ごあいさつ

内藤 幹彦 第25回日本がん分子標的治療学会学術集会
会長 内藤 幹彦
東京大学大学院薬学系研究科
タンパク質分解創薬社会連携講座 特任教授

第25回日本がん分子標的治療学会学術集会は、2021年5月26日(水)〜28日(金)の3日間、東京御茶ノ水駅前のソラシティカンファレンスセンターで開催される予定です。本学術集会に皆さまからのご支援とご協力を賜りますよう、どうぞよろしくお願いいたします。

今回の学術集会では「Knockdown the Targets」をメインテーマとして、タンパク質の選択的分解(Targeted Protein Degradation)と核酸医薬品のシンポジウム等を企画して準備を進めています。分子標的治療薬の開発ではこれまで小分子阻害剤や治療用抗体等の開発が主流となってきましたが、これらの創薬手法では分子標的薬の開発が難しい標的タンパク質も多数存在します。これら所謂Undruggableな標的分子に対して、タンパク質の発現量を制御する技術が新しい分子標的治療薬開発の手法として有望であると期待されています。シンポジウムで取り上げるタンパク質分解と核酸医薬の技術は、がん分子標的治療薬の開発においても今後その重要性を増していくことと思われます。

また本学術集会での新しい試みとして、一連のレギュラトリーサイエンス教育講演を企画しています。医薬品開発においてレギュラトリーサイエンスは重要ですが、医薬品の種類によって考え方が異なります。多岐にわたる医薬品それぞれのレギュラトリーサイエンスに精通した講師の先生方からエッセンスをまとめて講演して頂きます。これらの企画を含め魅力ある学術集会となるよう鋭意準備を進めてまいります。

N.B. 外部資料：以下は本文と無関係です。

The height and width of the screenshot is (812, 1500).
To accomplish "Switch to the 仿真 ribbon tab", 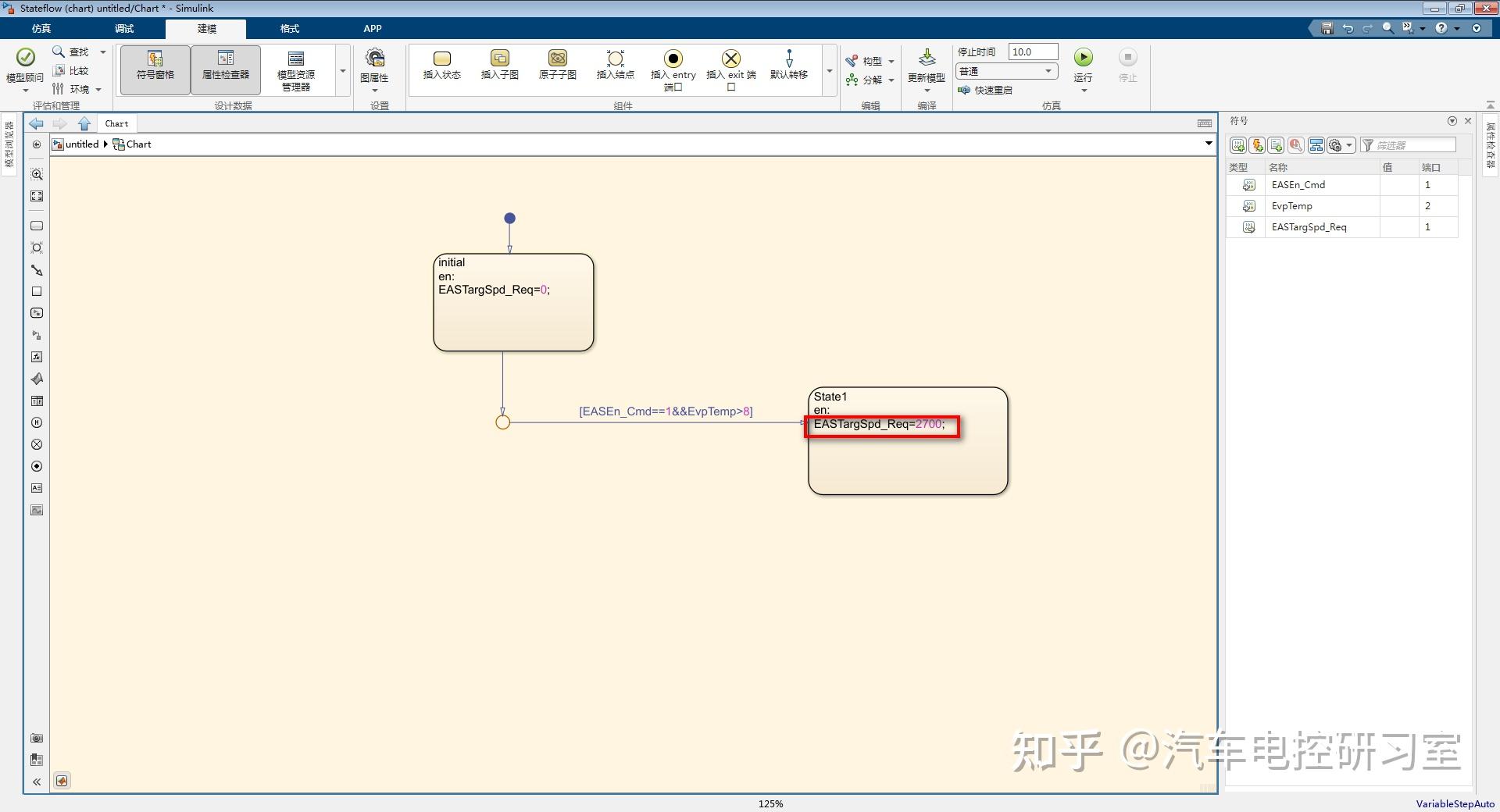I will 41,29.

2019年末に発生した新型コロナウィルス感染症COVID-19の影響で、第24回日本がん分子標的治療学会学術集会は10月に延期され、徳島会場とオンラインを併用しての開催となりました。前回の学術集会からあまり時間が経っていないこともあり、新しい研究成果を発表しにくいと感じていらっしゃる皆様も多いことと思います。またCOVID-19の終息が見通せない現在の状況では、第25回学術集会もソラシティ会場とオンラインを併用しての開催が現実的な対応となりそうです。可能であれば懇親会等を開催して皆様との交流の場を盛り上げていきたいところですが、現状では難しいかもしれません。このように大変厳しい状況ではございますが、会員の皆様には学術集会に積極的にご参加頂き、新しい知識の吸収と最新の研究成果発表の機会として頂ければ幸いでございます。

最後になりましたが、会員の皆様のご健勝と研究の益々のご発展をお祈り申し上げます。
第25回学術集会でお目にかかれますことを楽しみにしています。